● **Work order**: Output exactly the lines from the one holding "Open the Reports" through the final line of the entries.

⟨

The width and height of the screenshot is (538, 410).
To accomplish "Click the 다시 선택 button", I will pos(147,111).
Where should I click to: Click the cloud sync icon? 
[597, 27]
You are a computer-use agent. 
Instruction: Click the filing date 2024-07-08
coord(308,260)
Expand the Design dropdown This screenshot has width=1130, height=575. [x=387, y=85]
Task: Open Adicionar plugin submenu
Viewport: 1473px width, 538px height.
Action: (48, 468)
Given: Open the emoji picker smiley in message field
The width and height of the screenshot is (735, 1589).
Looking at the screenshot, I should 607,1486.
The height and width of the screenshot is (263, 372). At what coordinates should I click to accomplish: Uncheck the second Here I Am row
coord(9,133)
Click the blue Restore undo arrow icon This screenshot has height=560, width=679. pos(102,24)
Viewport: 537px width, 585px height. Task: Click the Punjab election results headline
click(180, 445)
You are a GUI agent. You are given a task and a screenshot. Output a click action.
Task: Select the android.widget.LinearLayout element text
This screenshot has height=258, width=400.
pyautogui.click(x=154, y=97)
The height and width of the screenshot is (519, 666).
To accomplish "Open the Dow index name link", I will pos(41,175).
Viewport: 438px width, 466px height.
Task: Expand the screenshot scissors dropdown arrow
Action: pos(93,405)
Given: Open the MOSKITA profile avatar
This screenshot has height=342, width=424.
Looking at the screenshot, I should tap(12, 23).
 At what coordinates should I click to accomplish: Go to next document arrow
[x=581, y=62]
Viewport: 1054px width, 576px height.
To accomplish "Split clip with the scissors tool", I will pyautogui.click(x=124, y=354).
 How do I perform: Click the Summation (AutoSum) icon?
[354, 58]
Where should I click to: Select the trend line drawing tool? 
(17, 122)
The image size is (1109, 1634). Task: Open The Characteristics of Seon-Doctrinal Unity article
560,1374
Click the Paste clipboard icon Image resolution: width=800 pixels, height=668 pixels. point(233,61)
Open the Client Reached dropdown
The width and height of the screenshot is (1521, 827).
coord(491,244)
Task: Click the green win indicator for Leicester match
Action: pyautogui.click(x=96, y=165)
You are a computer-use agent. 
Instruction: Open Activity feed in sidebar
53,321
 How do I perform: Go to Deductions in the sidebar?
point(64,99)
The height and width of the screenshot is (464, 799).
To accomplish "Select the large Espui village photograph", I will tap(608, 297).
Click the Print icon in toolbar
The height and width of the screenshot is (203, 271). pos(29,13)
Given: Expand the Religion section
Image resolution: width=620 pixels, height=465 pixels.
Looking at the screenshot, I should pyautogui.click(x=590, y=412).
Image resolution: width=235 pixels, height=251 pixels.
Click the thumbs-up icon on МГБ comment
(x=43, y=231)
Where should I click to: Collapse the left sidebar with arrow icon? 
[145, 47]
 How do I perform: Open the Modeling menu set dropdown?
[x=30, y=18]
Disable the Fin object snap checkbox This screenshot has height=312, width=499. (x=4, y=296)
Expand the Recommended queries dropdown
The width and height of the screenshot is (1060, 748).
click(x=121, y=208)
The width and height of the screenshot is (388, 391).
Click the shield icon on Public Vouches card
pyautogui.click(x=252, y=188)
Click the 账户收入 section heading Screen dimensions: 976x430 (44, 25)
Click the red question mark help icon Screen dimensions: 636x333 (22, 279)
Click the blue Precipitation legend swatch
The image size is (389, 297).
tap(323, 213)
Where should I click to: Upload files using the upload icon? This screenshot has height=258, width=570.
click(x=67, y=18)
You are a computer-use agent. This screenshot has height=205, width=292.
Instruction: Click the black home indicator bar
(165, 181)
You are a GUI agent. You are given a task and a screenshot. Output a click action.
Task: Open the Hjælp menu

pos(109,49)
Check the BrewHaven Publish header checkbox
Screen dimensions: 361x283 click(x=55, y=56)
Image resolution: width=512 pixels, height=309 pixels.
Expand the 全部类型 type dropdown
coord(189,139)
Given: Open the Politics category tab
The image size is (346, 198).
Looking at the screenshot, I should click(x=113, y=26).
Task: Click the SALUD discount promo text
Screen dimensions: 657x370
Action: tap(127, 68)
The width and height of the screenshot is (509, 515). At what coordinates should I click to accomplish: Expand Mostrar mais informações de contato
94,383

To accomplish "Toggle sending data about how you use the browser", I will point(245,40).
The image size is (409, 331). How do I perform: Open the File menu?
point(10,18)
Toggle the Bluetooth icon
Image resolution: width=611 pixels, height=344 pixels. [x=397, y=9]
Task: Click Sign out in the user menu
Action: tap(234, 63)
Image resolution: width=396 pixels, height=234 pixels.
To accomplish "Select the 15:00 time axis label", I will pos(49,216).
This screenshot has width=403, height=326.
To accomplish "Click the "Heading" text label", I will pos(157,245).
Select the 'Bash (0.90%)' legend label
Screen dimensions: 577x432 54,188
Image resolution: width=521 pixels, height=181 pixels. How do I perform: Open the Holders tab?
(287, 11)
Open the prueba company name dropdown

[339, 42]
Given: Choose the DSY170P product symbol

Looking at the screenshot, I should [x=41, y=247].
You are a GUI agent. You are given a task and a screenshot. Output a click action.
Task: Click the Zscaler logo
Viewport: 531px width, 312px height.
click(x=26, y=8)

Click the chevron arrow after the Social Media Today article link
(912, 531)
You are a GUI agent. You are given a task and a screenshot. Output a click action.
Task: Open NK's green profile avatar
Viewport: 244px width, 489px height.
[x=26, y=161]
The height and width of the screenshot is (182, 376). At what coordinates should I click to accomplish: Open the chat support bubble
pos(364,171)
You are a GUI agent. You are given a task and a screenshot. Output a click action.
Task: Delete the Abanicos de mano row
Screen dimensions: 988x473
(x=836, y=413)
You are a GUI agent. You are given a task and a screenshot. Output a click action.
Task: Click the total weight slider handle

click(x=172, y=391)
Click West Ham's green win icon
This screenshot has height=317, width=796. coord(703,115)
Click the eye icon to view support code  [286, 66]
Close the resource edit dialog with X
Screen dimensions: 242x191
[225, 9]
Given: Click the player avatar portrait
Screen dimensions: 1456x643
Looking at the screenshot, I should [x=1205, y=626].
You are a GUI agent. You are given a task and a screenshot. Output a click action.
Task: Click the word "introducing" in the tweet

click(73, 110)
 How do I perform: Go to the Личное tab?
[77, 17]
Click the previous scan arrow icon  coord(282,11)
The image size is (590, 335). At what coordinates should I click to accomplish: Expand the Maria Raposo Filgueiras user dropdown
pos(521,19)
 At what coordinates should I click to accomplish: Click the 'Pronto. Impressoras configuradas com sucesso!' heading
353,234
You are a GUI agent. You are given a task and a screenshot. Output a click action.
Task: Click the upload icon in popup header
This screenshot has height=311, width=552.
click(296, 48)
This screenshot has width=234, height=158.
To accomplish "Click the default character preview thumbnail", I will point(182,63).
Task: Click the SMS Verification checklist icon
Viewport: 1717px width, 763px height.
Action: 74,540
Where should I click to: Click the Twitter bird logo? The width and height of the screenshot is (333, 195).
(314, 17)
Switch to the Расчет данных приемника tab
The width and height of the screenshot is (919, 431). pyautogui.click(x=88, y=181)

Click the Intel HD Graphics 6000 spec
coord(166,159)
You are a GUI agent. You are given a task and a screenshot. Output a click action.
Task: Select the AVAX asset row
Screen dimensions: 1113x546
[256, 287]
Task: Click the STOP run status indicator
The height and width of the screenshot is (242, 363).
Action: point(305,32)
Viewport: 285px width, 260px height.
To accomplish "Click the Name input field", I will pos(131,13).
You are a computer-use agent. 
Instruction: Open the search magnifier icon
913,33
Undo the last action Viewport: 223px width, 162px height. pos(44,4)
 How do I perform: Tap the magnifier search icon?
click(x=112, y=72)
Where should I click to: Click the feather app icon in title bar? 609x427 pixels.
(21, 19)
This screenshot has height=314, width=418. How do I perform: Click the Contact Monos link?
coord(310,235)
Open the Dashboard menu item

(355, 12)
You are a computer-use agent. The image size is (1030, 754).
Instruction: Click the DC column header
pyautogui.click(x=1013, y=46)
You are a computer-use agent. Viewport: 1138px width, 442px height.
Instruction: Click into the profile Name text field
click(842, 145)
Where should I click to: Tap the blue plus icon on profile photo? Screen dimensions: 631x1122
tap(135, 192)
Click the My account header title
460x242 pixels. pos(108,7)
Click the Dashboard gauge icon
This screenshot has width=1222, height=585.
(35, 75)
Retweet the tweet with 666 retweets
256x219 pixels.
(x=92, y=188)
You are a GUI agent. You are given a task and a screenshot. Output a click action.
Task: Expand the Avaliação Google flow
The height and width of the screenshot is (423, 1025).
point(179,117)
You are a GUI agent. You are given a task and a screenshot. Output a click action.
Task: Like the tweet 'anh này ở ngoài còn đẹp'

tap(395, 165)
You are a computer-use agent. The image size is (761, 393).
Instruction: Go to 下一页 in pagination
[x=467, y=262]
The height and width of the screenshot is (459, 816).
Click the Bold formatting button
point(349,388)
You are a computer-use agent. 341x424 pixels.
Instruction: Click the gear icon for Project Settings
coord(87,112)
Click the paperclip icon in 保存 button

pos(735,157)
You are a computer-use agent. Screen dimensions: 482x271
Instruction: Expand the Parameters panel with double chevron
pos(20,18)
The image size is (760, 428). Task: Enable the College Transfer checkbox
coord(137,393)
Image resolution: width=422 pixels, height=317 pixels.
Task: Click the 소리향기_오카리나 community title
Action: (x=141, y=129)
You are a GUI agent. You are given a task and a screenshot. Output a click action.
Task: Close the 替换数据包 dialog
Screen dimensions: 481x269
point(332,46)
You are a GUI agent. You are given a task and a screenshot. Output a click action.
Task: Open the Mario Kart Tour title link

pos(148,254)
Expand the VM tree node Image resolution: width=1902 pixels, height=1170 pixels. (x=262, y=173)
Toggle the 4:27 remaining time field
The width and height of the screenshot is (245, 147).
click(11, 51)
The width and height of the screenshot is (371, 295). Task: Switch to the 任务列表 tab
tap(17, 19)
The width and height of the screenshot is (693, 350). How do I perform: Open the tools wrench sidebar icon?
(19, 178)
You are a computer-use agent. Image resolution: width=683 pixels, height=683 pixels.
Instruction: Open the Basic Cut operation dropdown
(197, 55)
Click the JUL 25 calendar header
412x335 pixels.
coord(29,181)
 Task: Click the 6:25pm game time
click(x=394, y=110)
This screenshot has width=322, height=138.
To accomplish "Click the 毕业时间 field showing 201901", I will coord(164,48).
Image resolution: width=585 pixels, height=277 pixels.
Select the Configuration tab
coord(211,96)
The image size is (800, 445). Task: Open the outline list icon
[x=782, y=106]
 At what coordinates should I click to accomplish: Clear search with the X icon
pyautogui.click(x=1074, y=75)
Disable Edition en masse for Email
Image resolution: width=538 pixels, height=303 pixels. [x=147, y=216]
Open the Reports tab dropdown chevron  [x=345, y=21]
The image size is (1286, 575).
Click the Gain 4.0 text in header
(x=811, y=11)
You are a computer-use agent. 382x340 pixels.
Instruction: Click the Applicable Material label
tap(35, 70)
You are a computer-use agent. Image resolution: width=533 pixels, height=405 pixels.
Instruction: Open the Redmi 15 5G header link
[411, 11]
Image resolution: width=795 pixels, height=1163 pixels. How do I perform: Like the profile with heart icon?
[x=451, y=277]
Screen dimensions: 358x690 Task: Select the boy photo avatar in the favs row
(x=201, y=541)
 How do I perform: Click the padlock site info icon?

⟩

● **Answer for the task**:
Open the Reports tab dropdown chevron  [x=345, y=21]
The image size is (1286, 575).
Click the Gain 4.0 text in header
(x=811, y=11)
You are a computer-use agent. 382x340 pixels.
Instruction: Click the Applicable Material label
tap(35, 70)
You are a computer-use agent. Image resolution: width=533 pixels, height=405 pixels.
Instruction: Open the Redmi 15 5G header link
[411, 11]
Image resolution: width=795 pixels, height=1163 pixels. How do I perform: Like the profile with heart icon?
[x=451, y=277]
Screen dimensions: 358x690 Task: Select the boy photo avatar in the favs row
(x=201, y=541)
 How do I perform: Click the padlock site info icon?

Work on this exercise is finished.